**PROBLEM TO WORK ON:**
Repeat verbatim, and only, the lines of the data below, beginning at the line that contains "Suzuki Swish (317, 150)" and stopping after the line that contains "4.5 (984, 596)".

[TASK INPUT]

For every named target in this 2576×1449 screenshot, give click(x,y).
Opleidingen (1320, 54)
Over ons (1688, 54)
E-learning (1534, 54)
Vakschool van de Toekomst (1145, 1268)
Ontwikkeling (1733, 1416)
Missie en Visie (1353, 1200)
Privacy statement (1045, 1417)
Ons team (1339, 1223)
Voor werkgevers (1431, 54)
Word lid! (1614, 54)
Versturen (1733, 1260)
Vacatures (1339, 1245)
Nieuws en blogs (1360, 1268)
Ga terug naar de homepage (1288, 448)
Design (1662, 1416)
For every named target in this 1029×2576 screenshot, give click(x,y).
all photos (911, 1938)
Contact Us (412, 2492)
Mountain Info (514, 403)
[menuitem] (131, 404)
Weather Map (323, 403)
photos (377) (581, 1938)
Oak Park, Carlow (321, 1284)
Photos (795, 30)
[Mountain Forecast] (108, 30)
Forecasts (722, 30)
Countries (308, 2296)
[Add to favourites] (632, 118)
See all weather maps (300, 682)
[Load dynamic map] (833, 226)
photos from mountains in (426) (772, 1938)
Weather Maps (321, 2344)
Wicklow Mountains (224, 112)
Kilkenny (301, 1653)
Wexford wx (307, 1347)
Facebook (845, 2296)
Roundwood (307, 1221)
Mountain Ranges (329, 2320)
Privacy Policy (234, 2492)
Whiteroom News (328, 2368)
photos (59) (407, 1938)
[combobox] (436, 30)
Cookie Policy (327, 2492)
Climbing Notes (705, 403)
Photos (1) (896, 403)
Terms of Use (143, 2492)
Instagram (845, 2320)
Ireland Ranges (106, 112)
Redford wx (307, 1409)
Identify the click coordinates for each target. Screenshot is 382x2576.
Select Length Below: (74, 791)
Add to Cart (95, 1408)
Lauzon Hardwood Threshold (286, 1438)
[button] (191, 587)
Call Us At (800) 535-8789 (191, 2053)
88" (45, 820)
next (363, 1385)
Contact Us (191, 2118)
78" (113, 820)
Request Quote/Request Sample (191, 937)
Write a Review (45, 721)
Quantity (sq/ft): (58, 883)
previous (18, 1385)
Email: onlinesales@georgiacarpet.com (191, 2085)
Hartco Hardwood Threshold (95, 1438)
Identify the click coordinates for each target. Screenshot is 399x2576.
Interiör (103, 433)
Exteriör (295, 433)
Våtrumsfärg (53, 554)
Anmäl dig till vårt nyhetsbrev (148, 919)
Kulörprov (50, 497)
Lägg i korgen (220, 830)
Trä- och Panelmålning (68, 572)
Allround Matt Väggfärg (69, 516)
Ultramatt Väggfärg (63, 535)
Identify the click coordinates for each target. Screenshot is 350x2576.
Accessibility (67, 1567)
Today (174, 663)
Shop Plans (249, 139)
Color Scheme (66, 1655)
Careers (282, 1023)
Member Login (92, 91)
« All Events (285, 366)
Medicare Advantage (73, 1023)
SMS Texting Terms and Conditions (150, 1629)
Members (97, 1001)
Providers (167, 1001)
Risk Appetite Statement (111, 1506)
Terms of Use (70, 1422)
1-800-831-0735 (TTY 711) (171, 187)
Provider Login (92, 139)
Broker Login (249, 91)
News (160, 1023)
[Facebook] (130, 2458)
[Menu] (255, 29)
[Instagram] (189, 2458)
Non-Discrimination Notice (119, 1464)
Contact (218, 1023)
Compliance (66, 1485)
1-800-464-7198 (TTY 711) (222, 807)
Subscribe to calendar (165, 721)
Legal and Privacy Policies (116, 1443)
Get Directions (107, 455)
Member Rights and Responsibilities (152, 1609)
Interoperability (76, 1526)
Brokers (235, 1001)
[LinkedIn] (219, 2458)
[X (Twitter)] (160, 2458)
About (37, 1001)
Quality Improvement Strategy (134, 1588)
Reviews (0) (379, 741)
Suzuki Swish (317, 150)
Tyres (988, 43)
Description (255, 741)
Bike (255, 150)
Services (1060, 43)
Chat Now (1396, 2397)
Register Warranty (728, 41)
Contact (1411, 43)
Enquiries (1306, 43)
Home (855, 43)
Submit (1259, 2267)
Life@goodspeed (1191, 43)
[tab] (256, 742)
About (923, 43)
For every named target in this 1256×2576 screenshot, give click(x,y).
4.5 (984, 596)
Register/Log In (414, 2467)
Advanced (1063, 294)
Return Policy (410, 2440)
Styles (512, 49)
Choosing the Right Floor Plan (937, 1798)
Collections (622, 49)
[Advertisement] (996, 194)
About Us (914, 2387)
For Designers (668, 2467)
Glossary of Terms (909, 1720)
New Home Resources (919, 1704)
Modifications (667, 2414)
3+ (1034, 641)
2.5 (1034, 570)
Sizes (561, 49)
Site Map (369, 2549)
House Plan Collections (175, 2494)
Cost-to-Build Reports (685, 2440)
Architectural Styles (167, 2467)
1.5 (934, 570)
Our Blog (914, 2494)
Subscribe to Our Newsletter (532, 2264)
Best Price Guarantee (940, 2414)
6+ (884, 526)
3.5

[/TASK INPUT]

**SOLUTION:**
Suzuki Swish (317, 150)
Tyres (988, 43)
Description (255, 741)
Bike (255, 150)
Services (1060, 43)
Chat Now (1396, 2397)
Register Warranty (728, 41)
Contact (1411, 43)
Enquiries (1306, 43)
Home (855, 43)
Submit (1259, 2267)
Life@goodspeed (1191, 43)
[tab] (256, 742)
About (923, 43)
For every named target in this 1256×2576 screenshot, give click(x,y).
4.5 (984, 596)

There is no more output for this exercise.